Originally, I wouldn't have thought that Phoenix would even have an opportunity to pursue Iggy. After all, why would an All-Star choose to leave a championship contender like Denver and then sign with one of the worst teams in the NBA in Phoenix?
But now that he has opted out, the Suns should at least give it a shot. Of course, if Iguodala demands a max contract, or if he is offered one by another team, the Suns should stop negotiations immediately. The last thing they need at this point is to take on an unwieldy contract that significantly worsens the future cap situation.
But for a reasonable price, Iguodala could be a great signing. In fact, he is perhaps everything Suns fans are hoping to see in a draft prospect like Victor Oladipo.
While Iguodala will not be a go-to scorer, he can occasionally light up opposing defenses up for 20 or 25 points. He also has the ability to score in a number of different ways, whether it be driving or cutting to the basket or on the wing from three-point range.
Also, Iguodala is one of the most versatile players in the NBA. He has great size and will grab more rebounds than almost any other guard/forward, yet at the same time he is also a fantastic passer. He is a career 33 percent shooter from deep, and he is also one of the greatest dunkers in the league. And of course, you can't forget about his spectacular defense.
Pairing Iguodala with Goran Dragic would create one of the most explosive backcourts in the NBA. Would it bring Phoenix to a championship? Most likely not.
But it could definitely bring playoff basketball back to the U.S Airways Center and help reverse the dwindling attendance numbers from the past couple of seasons.
7'1" French center Alexis Ajinca last played in the NBA with the Toronto Raptors in 2011. He just had a fantastic season overseas in France, but could potentially return to the NBA.
"But wait. Don't we already have one obscure foreign center in Hamed Haddadi? Why do we need another one?"
Ajinca brings some interesting qualities that the Suns would not get from Haddadi. It's true, Haddadi is the better shot-blocker. In the 2010-11 season, Ajinca did block two shots per 36 minutes, but he is not quite as intimidating a presence on defense.

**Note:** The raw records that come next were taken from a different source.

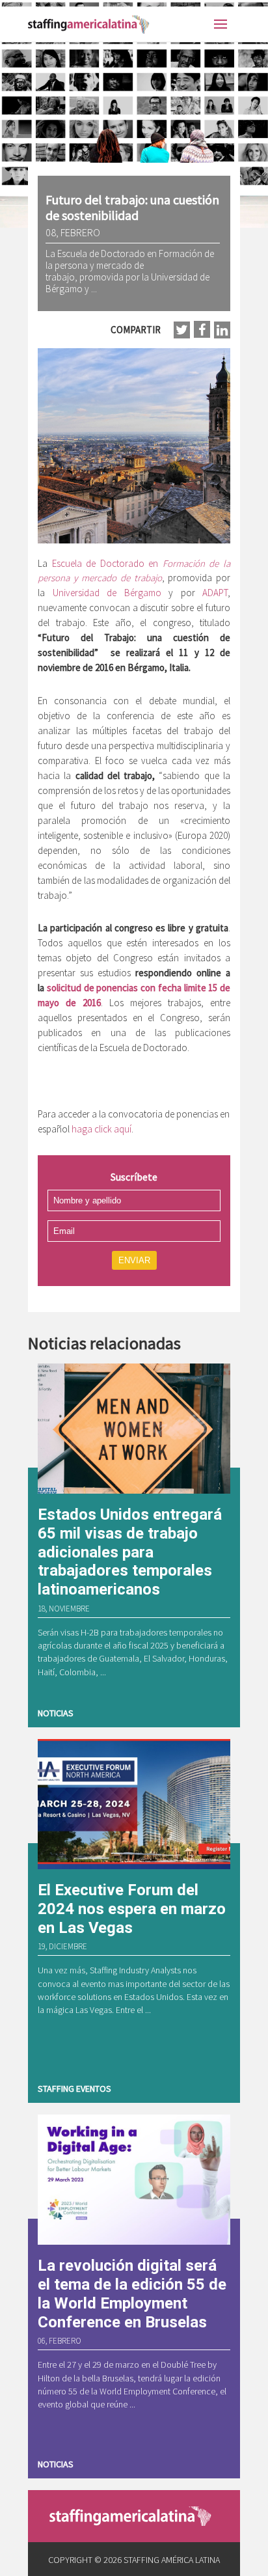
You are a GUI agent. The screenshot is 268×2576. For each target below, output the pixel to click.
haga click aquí (101, 1129)
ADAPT (215, 592)
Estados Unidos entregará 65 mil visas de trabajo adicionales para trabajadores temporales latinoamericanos (130, 1551)
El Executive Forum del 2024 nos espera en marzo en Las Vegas (132, 1909)
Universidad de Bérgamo (107, 592)
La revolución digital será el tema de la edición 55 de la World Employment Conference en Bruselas (132, 2293)
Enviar (134, 1260)
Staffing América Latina (91, 24)
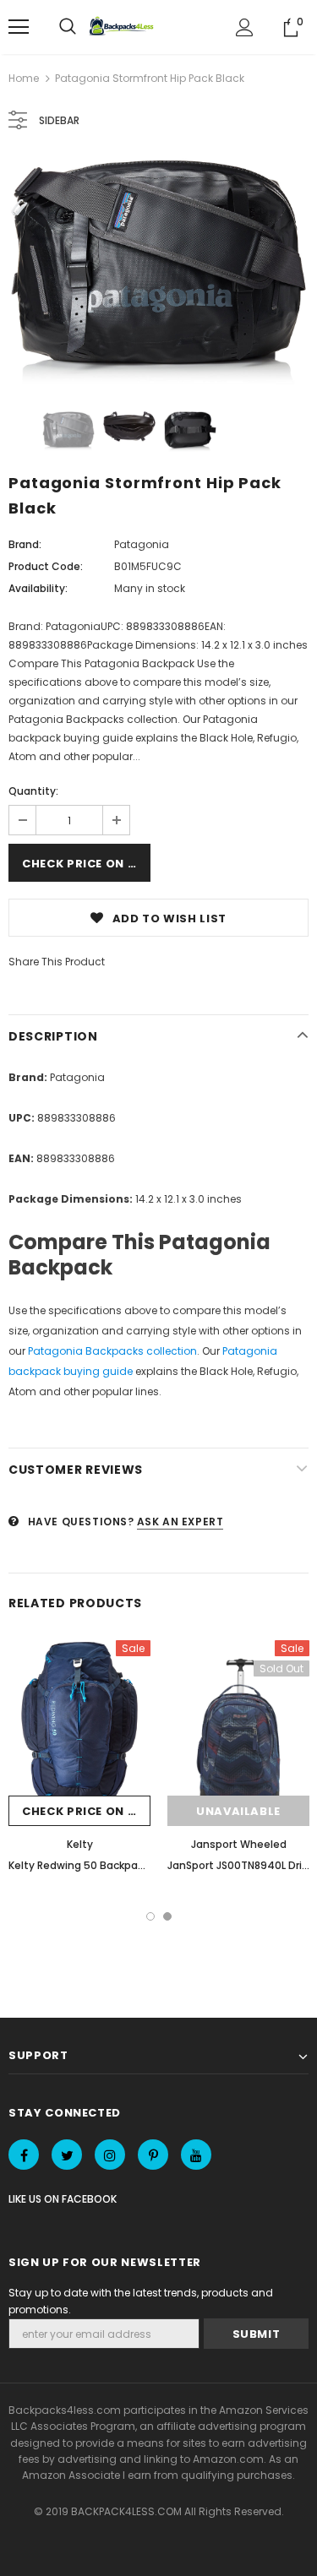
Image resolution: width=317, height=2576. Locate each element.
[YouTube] (196, 2154)
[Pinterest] (153, 2154)
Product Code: (45, 566)
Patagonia (141, 544)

Still, he is a more well-rounded player than Haddadi. Ajinca has greatly benefited from playing a larger role in France, and he can play in the post, rebound or block shots.

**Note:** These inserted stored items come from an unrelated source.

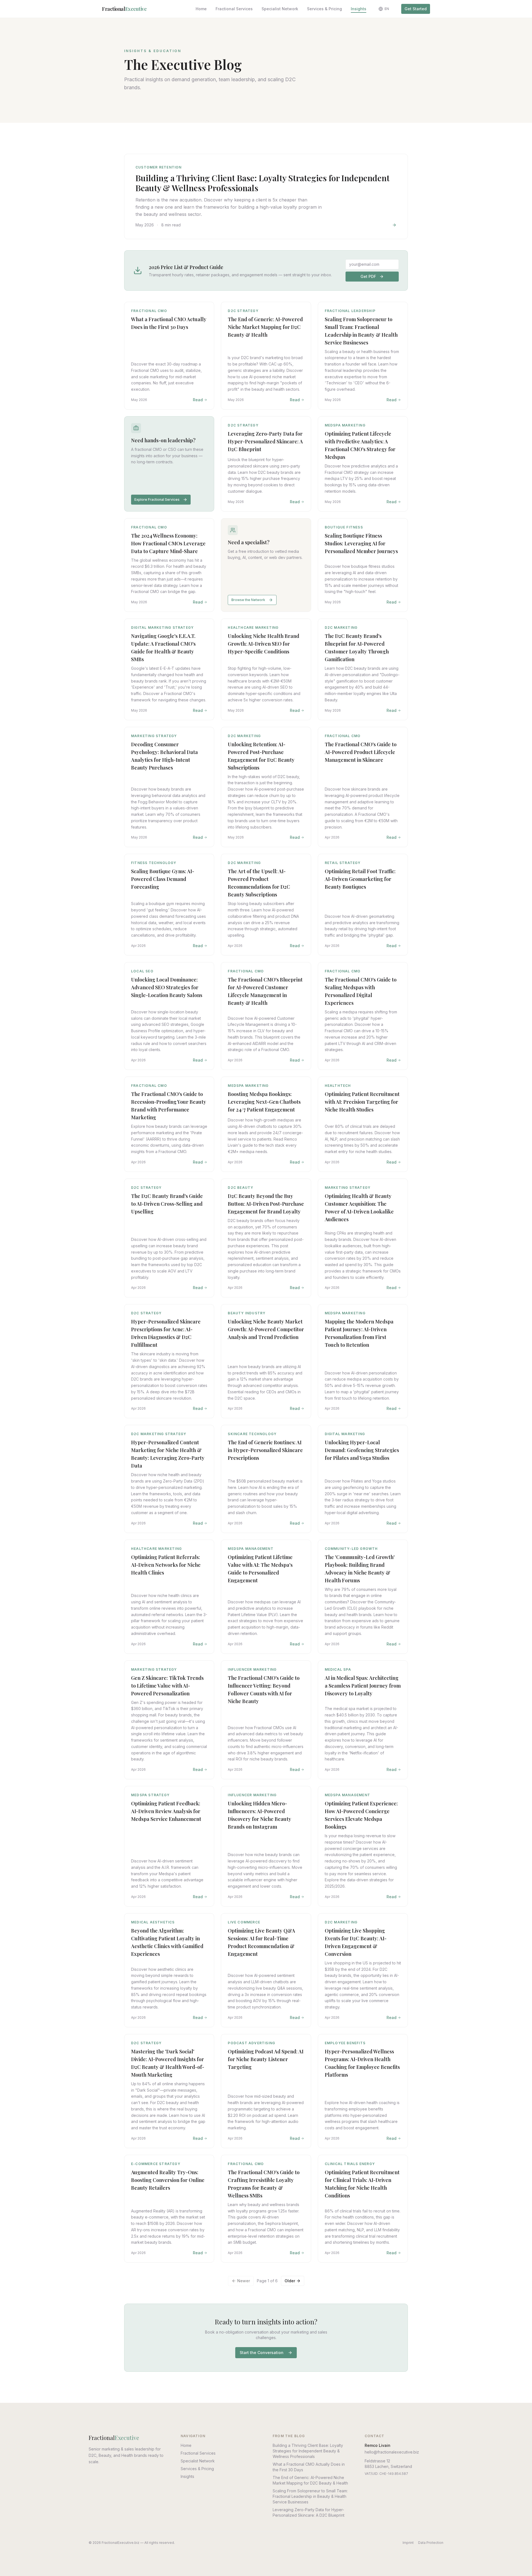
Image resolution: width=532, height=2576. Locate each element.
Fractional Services (234, 8)
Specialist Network (280, 8)
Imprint (408, 2543)
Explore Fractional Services (157, 499)
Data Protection (430, 2543)
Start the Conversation (261, 2352)
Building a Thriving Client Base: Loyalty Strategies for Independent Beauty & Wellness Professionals (308, 2451)
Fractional (124, 9)
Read (198, 399)
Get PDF (368, 276)
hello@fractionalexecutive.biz (392, 2452)
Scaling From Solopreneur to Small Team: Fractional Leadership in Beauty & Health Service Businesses (310, 2496)
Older (290, 2280)
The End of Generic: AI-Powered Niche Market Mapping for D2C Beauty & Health (310, 2480)
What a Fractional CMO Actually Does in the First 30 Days (309, 2467)
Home (201, 8)
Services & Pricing (324, 8)
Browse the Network (248, 600)
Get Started (416, 8)
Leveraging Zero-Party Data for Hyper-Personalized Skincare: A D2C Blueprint (308, 2512)
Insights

Also, Ajinca has much better range than Haddadi ever will. He has the ability to knock down a mid-range jump shot or even a three-pointer, a skill which he also displayed in the NBA. Ajinca shot 12-of-34 (35 percent) from deep with the Raptors and Mavericks a couple of years ago.
Further, Ajinca is 25 while Haddadi is now 28. The hope would be that the foreign center still has room to grow as an NBA player and develop with Phoenix.
For a better taste of Ajinca's game, check out some of his highlights from the French playoffs in the video below.
It should not take more than $1 or $2 million to bring him back to the NBA. The Suns could draft a prospect such as Alex Len, Cody Zeller or Steven Adams, re-sign a veteran like Jermaine O'Neal or sign Greg Oden and still have room for Ajinca as a third-string center. Or, they could just bring him in to be the main backup.
In the best-case scenario, the Suns could find a diamond in the rough that would be a key piece in their rebuilding process.
And if the plan backfires? Well, perhaps he could still help the Suns tank and lose games for a better pick in the 2014 draft.